Action item: Set out each line from the following listing that includes the word "computer".

Exercise data:

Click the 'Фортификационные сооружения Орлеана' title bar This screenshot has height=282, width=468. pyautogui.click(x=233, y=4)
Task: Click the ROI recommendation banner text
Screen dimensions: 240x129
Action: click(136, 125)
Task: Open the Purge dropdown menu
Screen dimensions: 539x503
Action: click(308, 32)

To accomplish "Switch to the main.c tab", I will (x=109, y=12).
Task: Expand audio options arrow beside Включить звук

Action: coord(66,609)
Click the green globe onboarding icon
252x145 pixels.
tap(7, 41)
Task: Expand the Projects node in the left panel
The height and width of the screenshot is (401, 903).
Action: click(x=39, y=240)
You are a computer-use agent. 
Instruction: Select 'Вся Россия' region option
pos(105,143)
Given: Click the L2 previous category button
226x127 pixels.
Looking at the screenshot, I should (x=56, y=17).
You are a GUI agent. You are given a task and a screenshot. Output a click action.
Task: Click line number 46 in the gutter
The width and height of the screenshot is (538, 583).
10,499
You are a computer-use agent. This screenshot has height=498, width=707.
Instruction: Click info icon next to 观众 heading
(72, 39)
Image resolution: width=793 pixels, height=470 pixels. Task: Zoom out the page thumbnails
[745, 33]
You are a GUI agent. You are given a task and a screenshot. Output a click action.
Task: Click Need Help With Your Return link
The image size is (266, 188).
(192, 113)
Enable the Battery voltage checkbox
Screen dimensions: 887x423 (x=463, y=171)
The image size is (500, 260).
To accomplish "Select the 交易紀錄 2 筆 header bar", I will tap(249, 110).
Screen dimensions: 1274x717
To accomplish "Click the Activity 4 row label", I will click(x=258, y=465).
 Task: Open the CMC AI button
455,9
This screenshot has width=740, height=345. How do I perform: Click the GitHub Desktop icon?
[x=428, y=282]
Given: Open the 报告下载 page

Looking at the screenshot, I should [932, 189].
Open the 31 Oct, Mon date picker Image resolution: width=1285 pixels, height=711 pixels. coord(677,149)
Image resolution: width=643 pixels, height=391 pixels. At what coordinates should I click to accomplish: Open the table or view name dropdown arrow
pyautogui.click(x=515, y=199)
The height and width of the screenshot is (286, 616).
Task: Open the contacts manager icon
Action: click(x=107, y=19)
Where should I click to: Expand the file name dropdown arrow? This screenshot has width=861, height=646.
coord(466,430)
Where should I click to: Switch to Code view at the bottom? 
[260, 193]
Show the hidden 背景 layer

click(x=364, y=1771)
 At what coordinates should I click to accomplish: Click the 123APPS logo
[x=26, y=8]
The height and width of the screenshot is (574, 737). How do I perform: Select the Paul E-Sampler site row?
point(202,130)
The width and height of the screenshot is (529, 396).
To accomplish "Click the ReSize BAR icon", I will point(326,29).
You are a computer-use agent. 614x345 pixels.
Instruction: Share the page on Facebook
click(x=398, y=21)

Expected answer:
You are a computer-use agent. 
You are a computer-use agent. This screenshot has height=498, width=707.
You are a computer-use agent. 614x345 pixels.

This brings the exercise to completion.